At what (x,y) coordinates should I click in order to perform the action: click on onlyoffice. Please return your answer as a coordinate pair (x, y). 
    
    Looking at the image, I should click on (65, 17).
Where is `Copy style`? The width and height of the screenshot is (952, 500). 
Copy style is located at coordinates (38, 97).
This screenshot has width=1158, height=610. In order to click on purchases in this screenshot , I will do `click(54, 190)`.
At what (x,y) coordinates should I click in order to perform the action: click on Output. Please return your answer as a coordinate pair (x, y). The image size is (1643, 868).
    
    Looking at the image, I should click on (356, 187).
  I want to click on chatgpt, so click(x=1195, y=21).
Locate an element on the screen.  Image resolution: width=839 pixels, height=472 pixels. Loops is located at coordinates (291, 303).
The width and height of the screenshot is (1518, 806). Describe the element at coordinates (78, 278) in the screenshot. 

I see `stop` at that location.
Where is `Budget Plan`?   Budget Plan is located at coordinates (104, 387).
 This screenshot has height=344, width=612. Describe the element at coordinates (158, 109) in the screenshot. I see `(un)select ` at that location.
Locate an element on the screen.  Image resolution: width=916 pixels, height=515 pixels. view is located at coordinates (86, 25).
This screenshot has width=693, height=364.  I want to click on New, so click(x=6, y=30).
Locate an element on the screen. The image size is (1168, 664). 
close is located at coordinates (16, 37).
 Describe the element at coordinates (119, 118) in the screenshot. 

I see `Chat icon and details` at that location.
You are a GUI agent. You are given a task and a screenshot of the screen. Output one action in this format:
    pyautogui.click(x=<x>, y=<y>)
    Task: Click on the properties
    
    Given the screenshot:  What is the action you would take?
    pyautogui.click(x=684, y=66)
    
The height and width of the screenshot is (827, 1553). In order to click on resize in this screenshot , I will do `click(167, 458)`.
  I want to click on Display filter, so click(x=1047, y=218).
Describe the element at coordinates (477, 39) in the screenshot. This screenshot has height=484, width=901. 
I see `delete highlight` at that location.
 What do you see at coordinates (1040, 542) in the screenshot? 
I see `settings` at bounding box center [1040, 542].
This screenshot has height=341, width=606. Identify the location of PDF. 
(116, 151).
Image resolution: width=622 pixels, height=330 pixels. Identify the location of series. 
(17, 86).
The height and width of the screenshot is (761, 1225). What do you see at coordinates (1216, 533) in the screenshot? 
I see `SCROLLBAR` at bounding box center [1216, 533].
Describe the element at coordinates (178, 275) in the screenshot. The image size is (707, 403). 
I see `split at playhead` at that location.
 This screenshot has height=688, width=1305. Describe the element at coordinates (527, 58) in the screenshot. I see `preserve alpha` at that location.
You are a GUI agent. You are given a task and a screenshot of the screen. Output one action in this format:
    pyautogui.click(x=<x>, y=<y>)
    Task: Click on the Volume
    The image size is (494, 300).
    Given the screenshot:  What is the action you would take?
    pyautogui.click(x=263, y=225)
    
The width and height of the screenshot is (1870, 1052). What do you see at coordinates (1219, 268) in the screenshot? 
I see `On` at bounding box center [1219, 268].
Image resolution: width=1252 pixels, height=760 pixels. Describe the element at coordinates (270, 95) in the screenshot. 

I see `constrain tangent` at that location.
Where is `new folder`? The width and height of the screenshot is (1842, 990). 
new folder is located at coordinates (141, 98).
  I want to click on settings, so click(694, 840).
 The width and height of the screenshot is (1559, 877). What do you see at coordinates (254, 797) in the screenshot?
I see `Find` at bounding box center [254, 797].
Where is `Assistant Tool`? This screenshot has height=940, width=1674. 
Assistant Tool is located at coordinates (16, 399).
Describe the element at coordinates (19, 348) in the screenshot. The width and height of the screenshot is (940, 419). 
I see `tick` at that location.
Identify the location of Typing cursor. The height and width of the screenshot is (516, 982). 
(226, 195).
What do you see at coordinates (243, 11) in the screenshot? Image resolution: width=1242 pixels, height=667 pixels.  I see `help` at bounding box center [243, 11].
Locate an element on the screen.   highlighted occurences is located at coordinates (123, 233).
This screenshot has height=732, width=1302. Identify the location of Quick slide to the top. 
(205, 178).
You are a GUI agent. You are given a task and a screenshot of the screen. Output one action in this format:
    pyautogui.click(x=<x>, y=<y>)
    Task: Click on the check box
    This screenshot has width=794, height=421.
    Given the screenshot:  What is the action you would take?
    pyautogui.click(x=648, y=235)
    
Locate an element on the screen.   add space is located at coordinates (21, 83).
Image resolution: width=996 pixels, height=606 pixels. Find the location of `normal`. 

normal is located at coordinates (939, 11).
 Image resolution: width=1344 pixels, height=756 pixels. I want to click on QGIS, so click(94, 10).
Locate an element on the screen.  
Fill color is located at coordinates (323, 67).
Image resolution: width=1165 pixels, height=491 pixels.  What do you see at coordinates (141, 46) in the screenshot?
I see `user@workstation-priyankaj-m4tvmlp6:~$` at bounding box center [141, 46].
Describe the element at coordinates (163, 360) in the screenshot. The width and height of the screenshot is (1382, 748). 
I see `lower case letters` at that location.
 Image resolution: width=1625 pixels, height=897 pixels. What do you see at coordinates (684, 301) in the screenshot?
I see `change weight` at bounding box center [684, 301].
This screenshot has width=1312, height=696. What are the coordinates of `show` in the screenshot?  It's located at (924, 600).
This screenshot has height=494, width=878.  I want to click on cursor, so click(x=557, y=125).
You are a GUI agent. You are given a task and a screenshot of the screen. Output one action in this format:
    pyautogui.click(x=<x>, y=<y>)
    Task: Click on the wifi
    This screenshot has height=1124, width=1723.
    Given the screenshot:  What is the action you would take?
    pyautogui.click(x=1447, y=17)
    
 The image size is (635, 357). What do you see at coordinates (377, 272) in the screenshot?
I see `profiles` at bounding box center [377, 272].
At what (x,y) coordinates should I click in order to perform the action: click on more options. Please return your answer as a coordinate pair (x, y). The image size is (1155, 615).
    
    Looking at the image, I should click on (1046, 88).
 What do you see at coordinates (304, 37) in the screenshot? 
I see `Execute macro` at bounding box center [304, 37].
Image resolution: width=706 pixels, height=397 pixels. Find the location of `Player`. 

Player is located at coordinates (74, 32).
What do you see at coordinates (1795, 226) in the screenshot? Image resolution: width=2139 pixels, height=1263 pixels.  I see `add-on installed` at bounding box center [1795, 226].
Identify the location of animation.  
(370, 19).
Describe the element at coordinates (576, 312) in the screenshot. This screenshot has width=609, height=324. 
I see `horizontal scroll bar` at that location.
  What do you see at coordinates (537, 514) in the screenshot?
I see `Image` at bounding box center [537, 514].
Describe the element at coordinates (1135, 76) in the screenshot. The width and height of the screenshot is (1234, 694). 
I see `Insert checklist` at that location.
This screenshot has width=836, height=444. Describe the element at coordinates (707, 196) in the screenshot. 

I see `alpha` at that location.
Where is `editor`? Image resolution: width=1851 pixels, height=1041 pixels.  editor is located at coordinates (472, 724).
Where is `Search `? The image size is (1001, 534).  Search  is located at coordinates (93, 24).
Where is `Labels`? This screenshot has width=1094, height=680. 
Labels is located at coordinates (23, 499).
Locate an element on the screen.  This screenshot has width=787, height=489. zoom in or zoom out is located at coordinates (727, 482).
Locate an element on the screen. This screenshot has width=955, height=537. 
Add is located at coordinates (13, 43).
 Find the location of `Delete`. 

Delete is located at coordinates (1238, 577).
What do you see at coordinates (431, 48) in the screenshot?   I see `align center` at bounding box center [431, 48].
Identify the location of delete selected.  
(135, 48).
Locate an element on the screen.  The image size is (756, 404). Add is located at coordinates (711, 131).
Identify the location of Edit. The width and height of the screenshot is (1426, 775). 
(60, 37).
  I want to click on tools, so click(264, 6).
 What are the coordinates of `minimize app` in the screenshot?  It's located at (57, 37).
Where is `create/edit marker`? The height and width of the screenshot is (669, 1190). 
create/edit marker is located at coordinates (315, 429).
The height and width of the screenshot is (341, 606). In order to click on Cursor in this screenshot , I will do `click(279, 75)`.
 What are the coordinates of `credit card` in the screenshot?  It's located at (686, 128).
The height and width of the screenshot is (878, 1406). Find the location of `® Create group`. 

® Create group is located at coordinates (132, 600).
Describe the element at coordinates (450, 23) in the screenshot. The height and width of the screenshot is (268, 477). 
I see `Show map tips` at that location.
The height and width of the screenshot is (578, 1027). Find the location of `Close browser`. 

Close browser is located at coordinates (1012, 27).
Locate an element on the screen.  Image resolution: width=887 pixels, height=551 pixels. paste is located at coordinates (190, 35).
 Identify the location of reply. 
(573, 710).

__WHAT THE TASK REQUIRES__. Reproduce the material verbatim, from the line with "Identify the location of delete selected." up to and including the line with "I want to click on tools, so click(264, 6).".

__FINISHED ANSWER__.
Identify the location of delete selected.  
(135, 48).
Locate an element on the screen.  The image size is (756, 404). Add is located at coordinates (711, 131).
Identify the location of Edit. The width and height of the screenshot is (1426, 775). 
(60, 37).
  I want to click on tools, so click(264, 6).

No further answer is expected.